* Übungsaufgaben *
**a.** Geben Sie aus dem Text über den Rückgang von Infektionskrankheiten den Abschnitt wortgetreu aus, beginnend mit „Dass die reise­freu­di­gen“ und weiter bis einschließlich „diagnos­ti­ziert werden, erklär­te sie.“.
**b.** Führen Sie den Text über den Rückgang von Infektionskrankheiten im Anschluss an seinen letzten Satz weiter.

* Textauszug *
*****

Der Gesamt­rück­gang betraf laut RKI alle Alters­grup­pen und war bei Kindern bis 14 Jahre und Senio­ren über 80 am stärks­ten. Krank­hei­ten wie Windpo­cken und Keuch­hus­ten traten laut der Auswer­tung im Unter­su­chungs­zeit­raum weniger als halb so oft auf wie erwar­tet. Bei Masern fällt das Minus mit 85 Prozent beson­ders dick aus. Der Epide­mio­lo­ge Rafael Mikola­jc­zyk von der Martin-Luther-Univer­si­tät Halle-Witten­berg erklärt, dass er bei Masern aber weniger den Effekt in den Corona-Einschrän­kun­gen suchen würde. Starke Schwan­kun­gen von Jahr zu Jahr sind bei Masern üblich. Auch schon Anfang 2020 seien die Zahlen niedrig gewesen.

Dass die reise­freu­di­gen Deutschen wegen der Pande­mie weniger in die Ferne schwei­fen konnten, macht sich laut Exper­tin Boender ebenfalls bemerk­bar: Dadurch seien weniger Krank­hei­ten wie Dengue­fie­ber und Malaria beobach­tet worden, die sonst bei Reise­rück­keh­rern diagnos­ti­ziert werden, erklär­te sie.

Bei Melde­zah­len ist immer zu berück­sich­ti­gen, dass diese nicht nur von den tatsäch­li­chen Erkran­kun­gen abhän­gen, sondern zum Beispiel auch vom Gang zum Arzt und von Tests. Erfass­te Fälle zeigen daher nie ein vollstän­di­ges Bild. Könnte es also sein, dass die niedri­ge­ren Zahlen auch mit der Furcht mancher Menschen vor Corona-Anste­ckun­gen in Warte­zim­mern, dem starken Sars-CoV-2-Fokus im Gesund­heits­sys­tem und der Überlas­tung der Behör­den zusammenhängen?

*****

* Übungsmaterial *
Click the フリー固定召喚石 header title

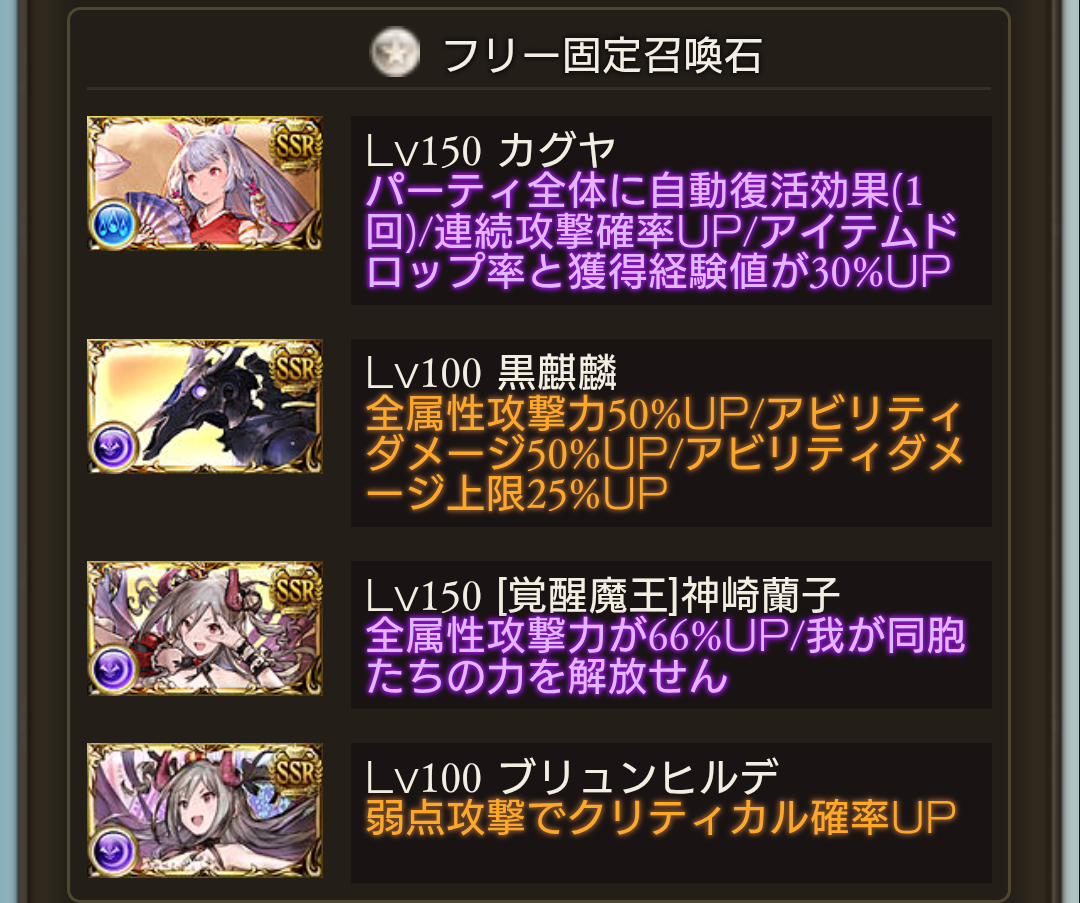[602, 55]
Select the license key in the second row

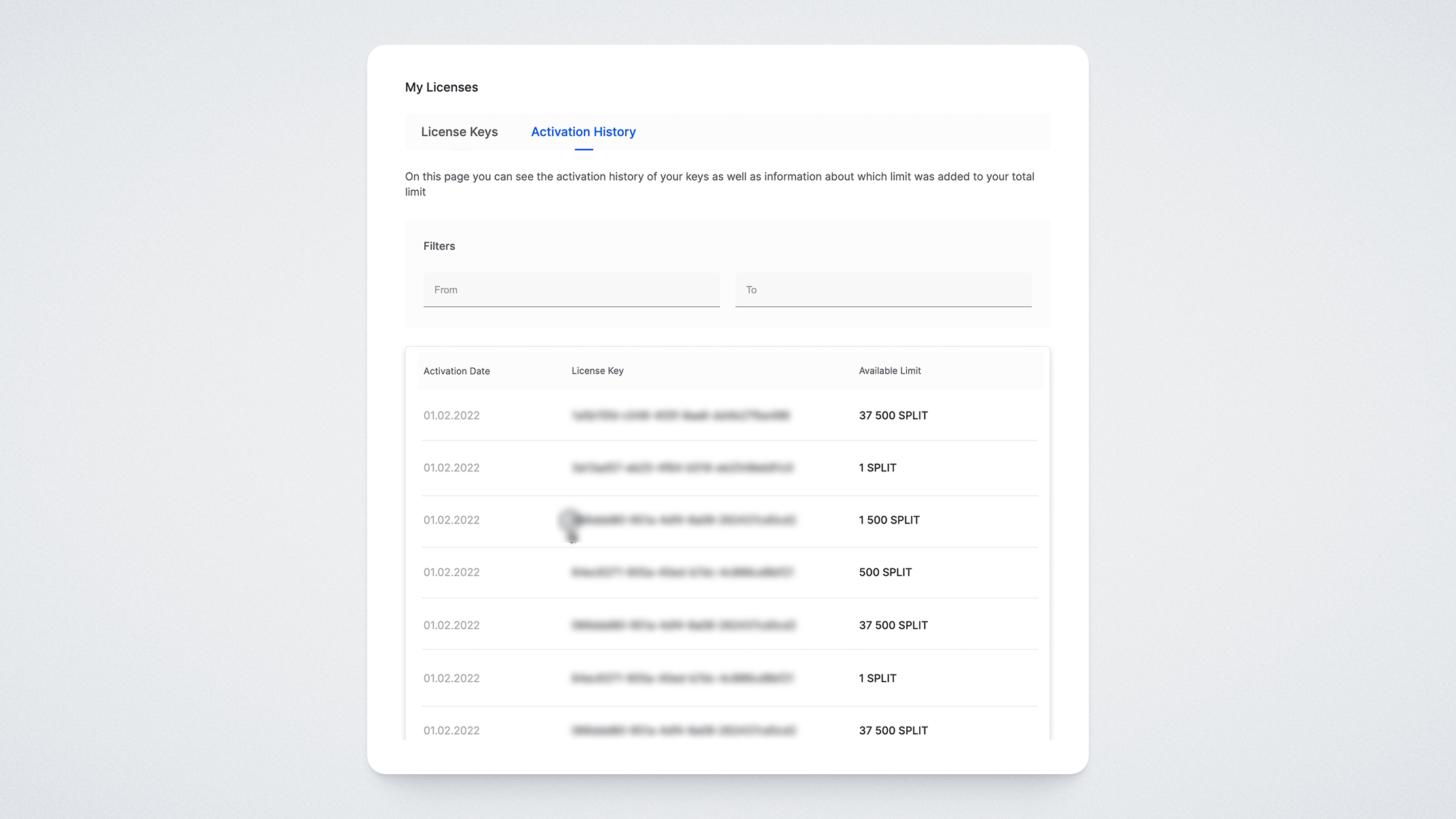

*****

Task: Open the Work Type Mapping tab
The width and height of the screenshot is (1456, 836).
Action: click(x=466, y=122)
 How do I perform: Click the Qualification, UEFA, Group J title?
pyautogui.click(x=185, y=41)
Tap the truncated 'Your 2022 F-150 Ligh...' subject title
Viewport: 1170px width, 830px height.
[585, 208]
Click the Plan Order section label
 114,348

*****

* Lösungen *
**a.**
Dass die reise­freu­di­gen Deutschen wegen der Pande­mie weniger in die Ferne schwei­fen konnten, macht sich laut Exper­tin Boender ebenfalls bemerk­bar: Dadurch seien weniger Krank­hei­ten wie Dengue­fie­ber und Malaria beobach­tet worden, die sonst bei Reise­rück­keh­rern diagnos­ti­ziert werden, erklär­te sie.

**b.**
Erster Lockdown beende­te Grippewelle

Eine Verschlech­te­rung der Erfas­sung durch ander­wei­ti­ge Belas­tun­gen in der Pande­mie sei zwar denkbar, meint Rafael Mikola­jc­zyk. «Dem würde ich aber gerin­ge­re Bedeu­tung zuschrei­ben — und würde schon auch erwar­ten, dass die Kontroll­maß­nah­men Effek­te auf andere Infek­tio­nen gehabt haben.» Er nimmt ebenso wie Fachleu­te vom Landes­amt für Gesund­heit und Sozia­les in Berlin an, dass die Maßnah­men vor allem bei Infek­ti­ons­krank­hei­ten, die gleich oder ähnlich wie Sars-CoV‑2 übertra­gen werden, ein Grund für deren Rückgang sein können.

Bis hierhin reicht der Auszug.